Texte →
Ton actualité, c'est "Heritage". C'est le 3ème album du binôme. Il allie une coloration maintenant familière, et une ouverture sur des horizons nouveaux, comme l'accueil du banjo. Content de sa diffusion France/étranger ? Combien de concerts avez-vous fait sur ce projet ?

- « Heritage » est en effet la continuité d’une collaboration étroite depuis vingt ans avec André Charlier. Après « Eleven Blues », notre précédent album, nous avons poussé le bouchon un peu plus loin à travers les racines du jazz en allant chercher des timbres comme celui du banjo qui, instrument nomade par définition, n’était à priori, pas fait pour croiser l’orgue Hammond.

Ce sont en fait deux instruments qui se marient à merveille, surtout pour des rythmiques Soul / New Orleans. Ces grooves aux couleurs très « roots » nous servent de fondations, laissant place à une écriture harmonique très ouverte et résolument moderne. Kurt Rosenwinkel évolue dans cet univers avec une patte très personnelle et réussit sans cesse à nous surprendre.

Travail à faire →
a. Dans l'entretien sur l'album « Heritage », depuis combien de temps dure la collaboration avec André Charlier ?
b. Donnez la suite de l'entretien sur l'album « Heritage » à partir de sa dernière phrase.

Contenu des données →
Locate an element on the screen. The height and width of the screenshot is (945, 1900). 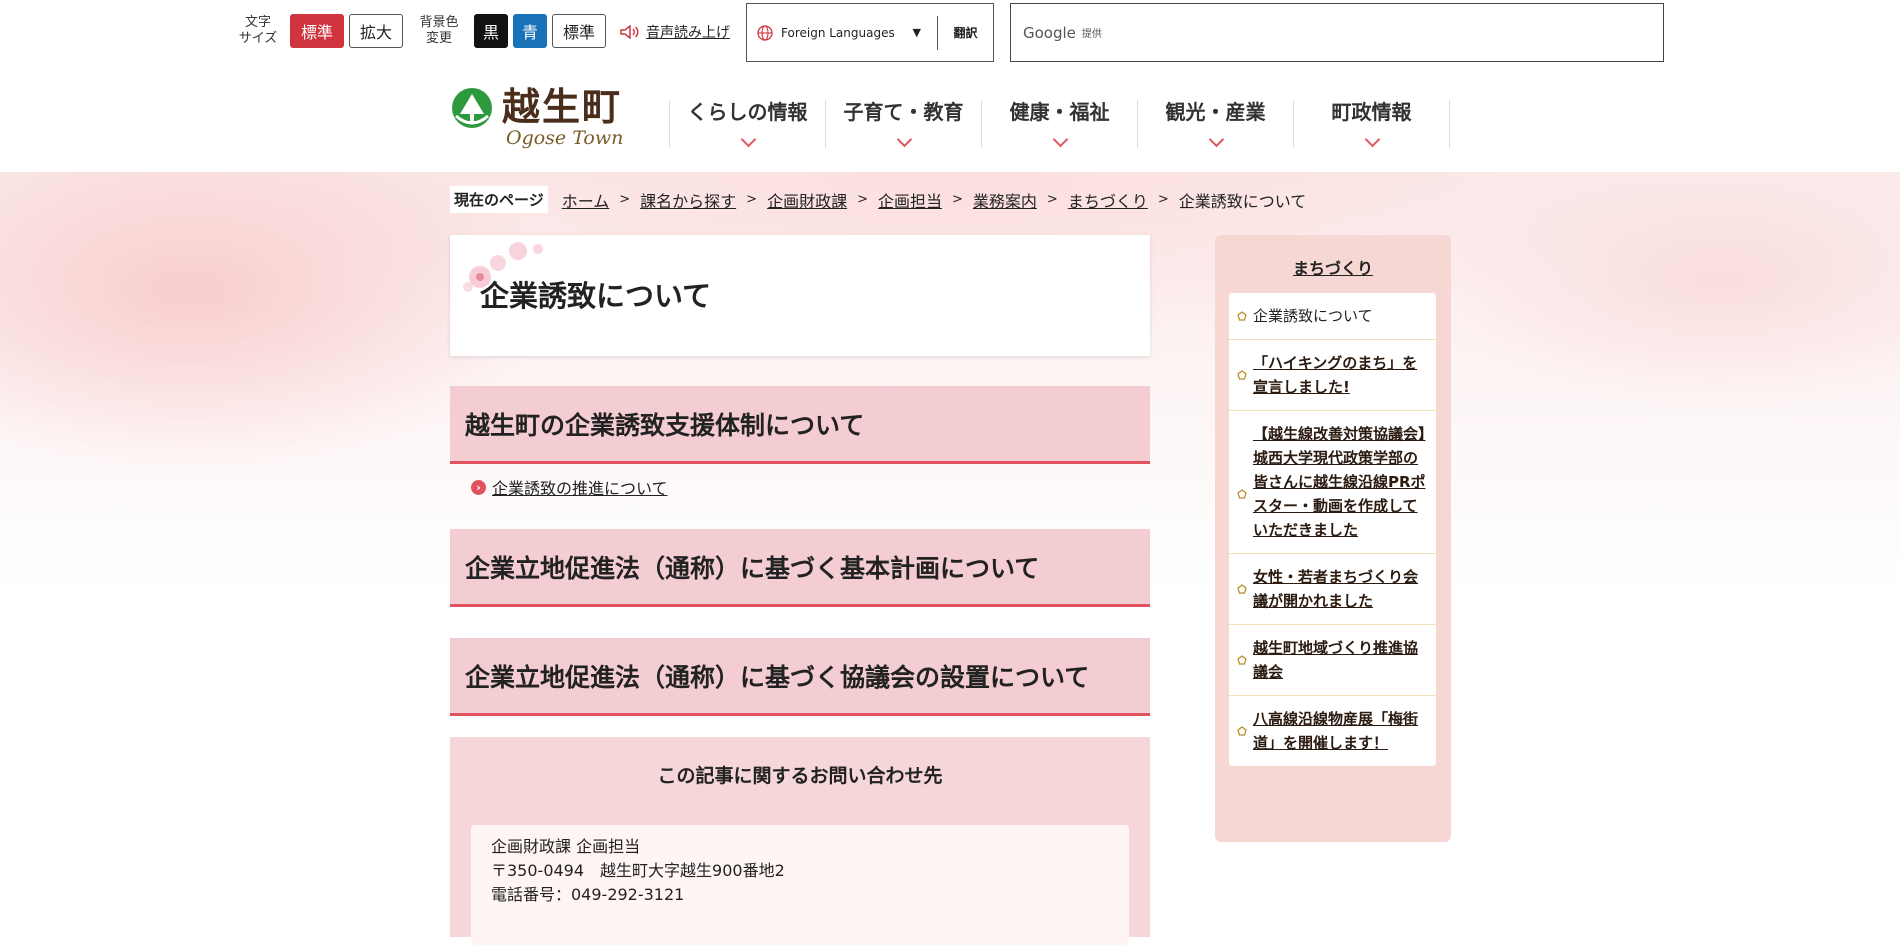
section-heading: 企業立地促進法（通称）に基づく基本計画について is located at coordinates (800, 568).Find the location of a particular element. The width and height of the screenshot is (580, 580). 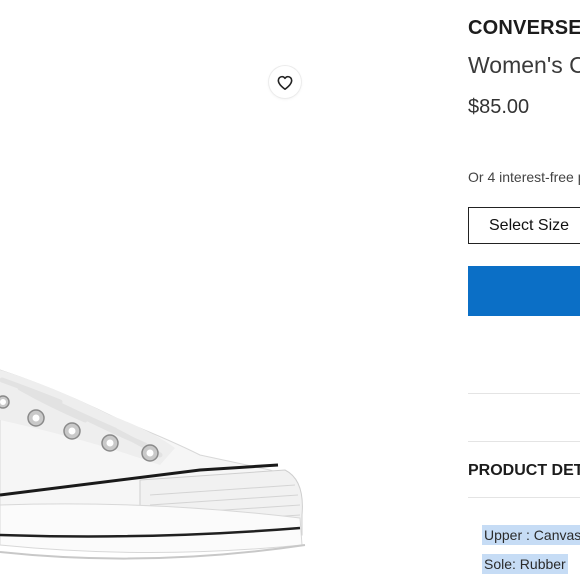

Corrigé →
a. Depuis vingt ans.

b.
Comme pour chacun de nos projets, nous donnons environ 80 concerts sur un an et demi, en France et (de plus en plus) en Europe.

Concernant la vente des disques, nous vivons comme tout le monde ce phénomène de mutation de la distribution, il faut simplement apprendre à réagir, nous nous concentrons de plus en plus sur la vente aux concerts, toujours très efficace, ainsi que la distribution en ligne, de plus en plus présente.

Il va de toute façon tôt ou tard falloir reconsidérer l’ « objet » CD, mais l’enregistrement demeure un acte vital pour un musicien, peu importe le support sur lequel il existe et se véhicule.

Le 4ème « Charlier/Sourisse » verra le jour en 2009, nous travaillons déjà dessus…


Organiste : pourquoi ce choix, quel a été l'élément déterminant ?

- Bien que pianiste, j’ai toujours été fasciné par cet instrument.

En 1996 j’ai eu l’occasion de diriger à New-York les séances d’un album de Didier Lockwood (« Storyboard ») avec Joey DeFrancesco. Au retour, dans l’avion, Didier m’a simplement demandé : « Et si on tournait en trio avec un B3 ? »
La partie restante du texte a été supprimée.